Previous topic

libearth.crawler — Crawler

Next topic

libearth.parser — Parsing various RSS formats

This Page

libearth.feed — Feeds

libearth internally stores archive data as Atom format. It’s exactly not a complete set of RFC 4287, but a subset of the most of that. Since it’s not intended for crawling but internal representation, it does not follow robustness principle or such thing. It simply treats stored data are all valid and well-formed.

libearth.feed.ATOM_XMLNS = 'http://www.w3.org/2005/Atom'

(str) The XML namespace name used for Atom (RFC 4287).

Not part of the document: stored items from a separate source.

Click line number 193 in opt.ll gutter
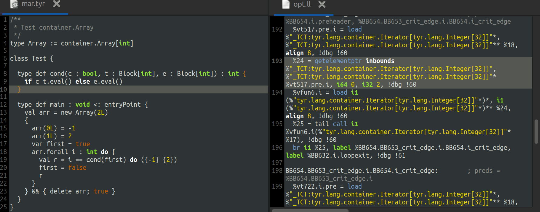 point(277,61)
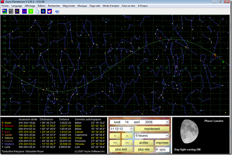Open help with the question mark icon
This screenshot has width=232, height=155.
(57, 12)
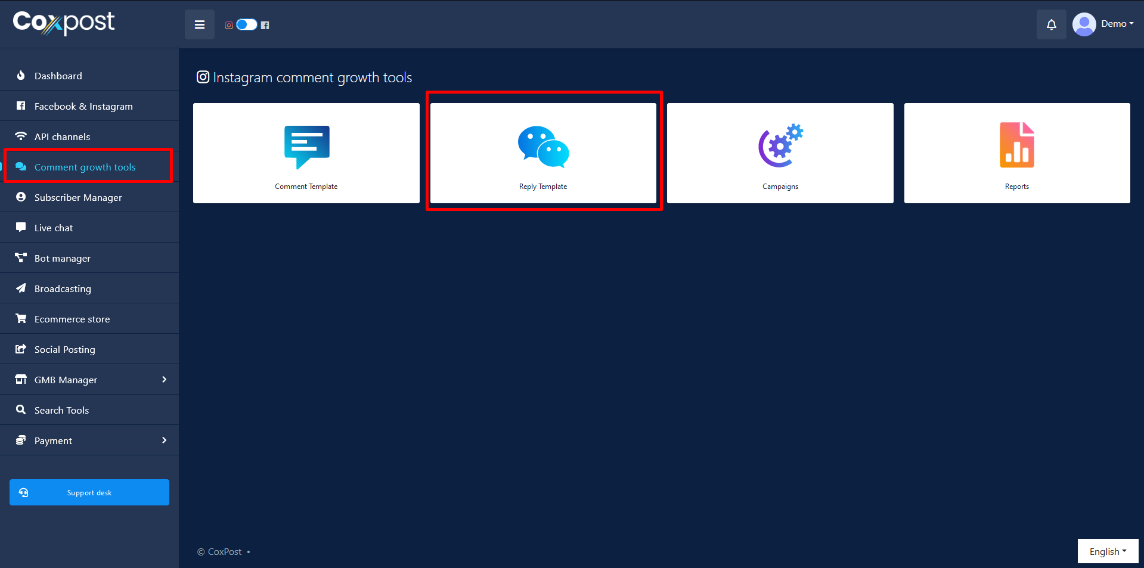The width and height of the screenshot is (1144, 568).
Task: Click the Dashboard flame icon in sidebar
Action: 21,76
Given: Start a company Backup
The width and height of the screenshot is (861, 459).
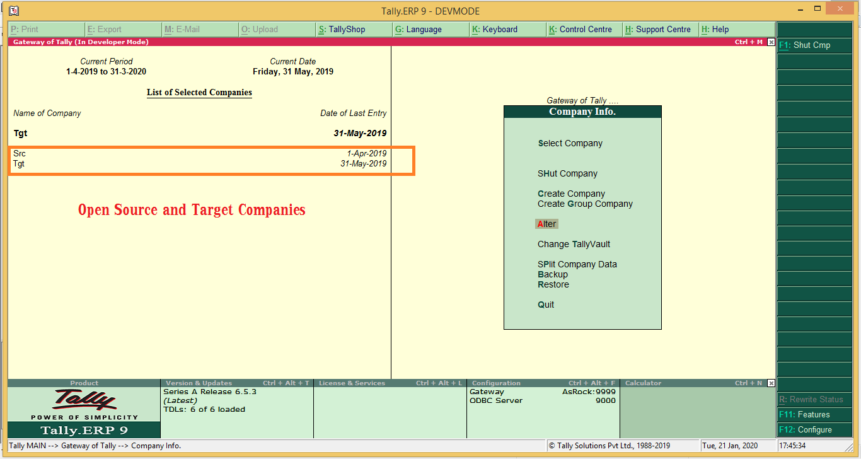Looking at the screenshot, I should (x=552, y=274).
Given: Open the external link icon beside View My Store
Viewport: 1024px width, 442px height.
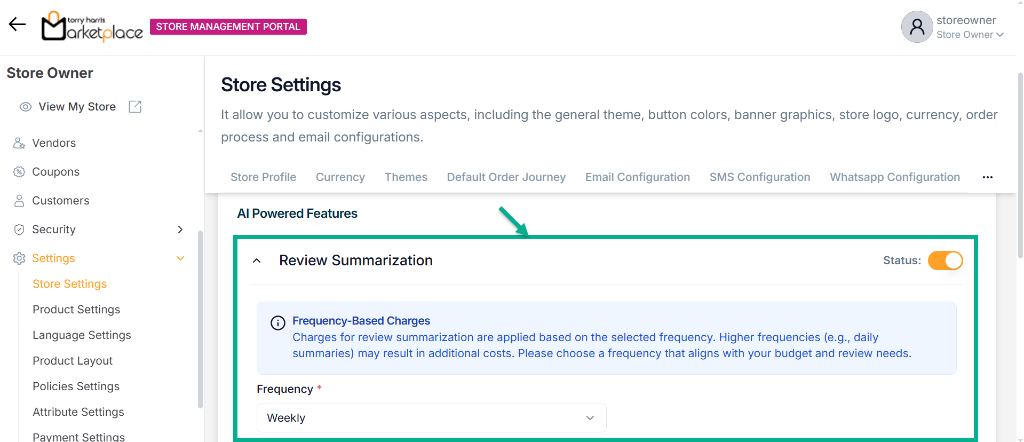Looking at the screenshot, I should 135,107.
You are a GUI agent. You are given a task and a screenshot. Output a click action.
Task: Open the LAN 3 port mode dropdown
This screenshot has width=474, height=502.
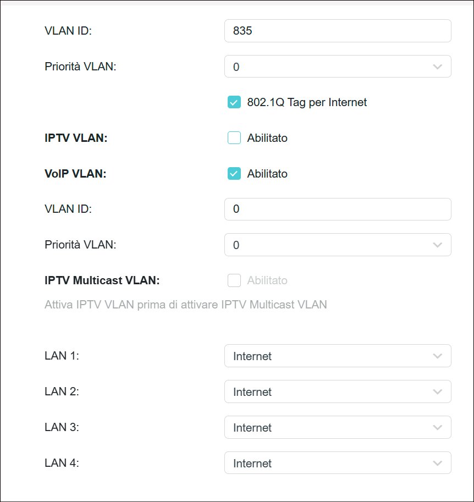pyautogui.click(x=338, y=427)
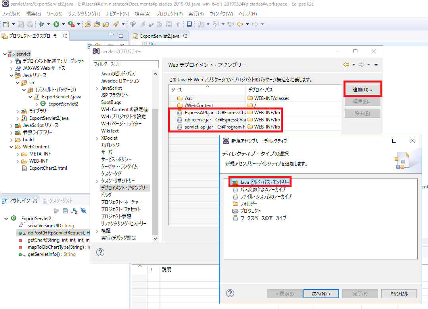This screenshot has width=428, height=309.
Task: Click the back arrow in properties header
Action: click(346, 65)

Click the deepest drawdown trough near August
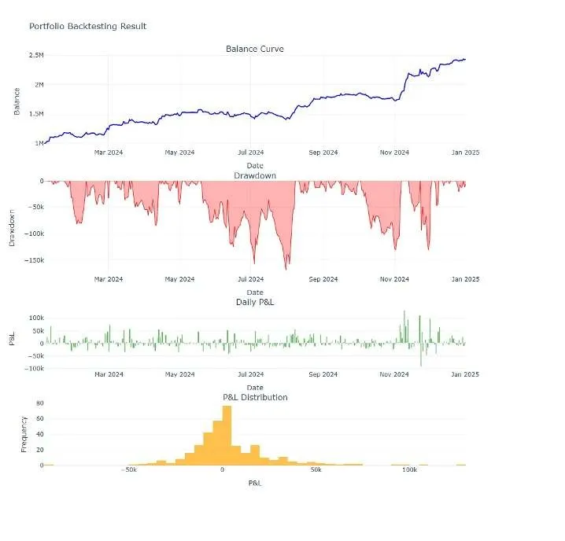(x=286, y=269)
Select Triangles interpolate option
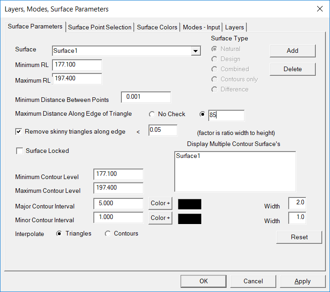 59,234
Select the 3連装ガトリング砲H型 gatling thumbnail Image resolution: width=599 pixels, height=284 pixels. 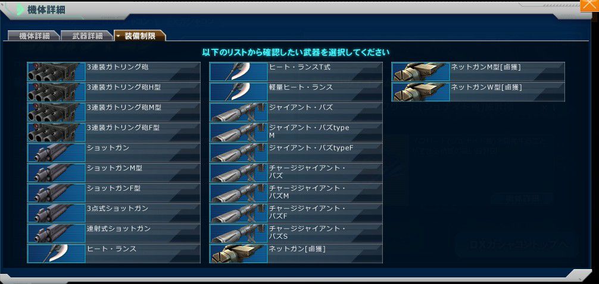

libearth.feed.MARK_XMLNS = 'http://earthreader.org/mark/'

(str) The XML namespace name used for Earth Reader Mark metadata.

class libearth.feed.Category(_parent=None, **attributes)

Category element defined in RFC 4287 (section 4.2.2).

label

(str) The optional human-readable label for display in end-user applications. It corresponds to label attribute of RFC 4287 (section 4.2.2.3).

scheme_uri

(str) The URI that identifies a categorization scheme. It corresponds to scheme attribute of RFC 4287 (section 4.2.2.2).

See also

term

(str) The required machine-readable identifier string of the cateogry. It corresponds to term attribute of RFC 4287 (section 4.2.2.1).

class libearth.feed.Content(_parent=None, **attributes)

Content construct defined in RFC 4287 (section 4.1.3).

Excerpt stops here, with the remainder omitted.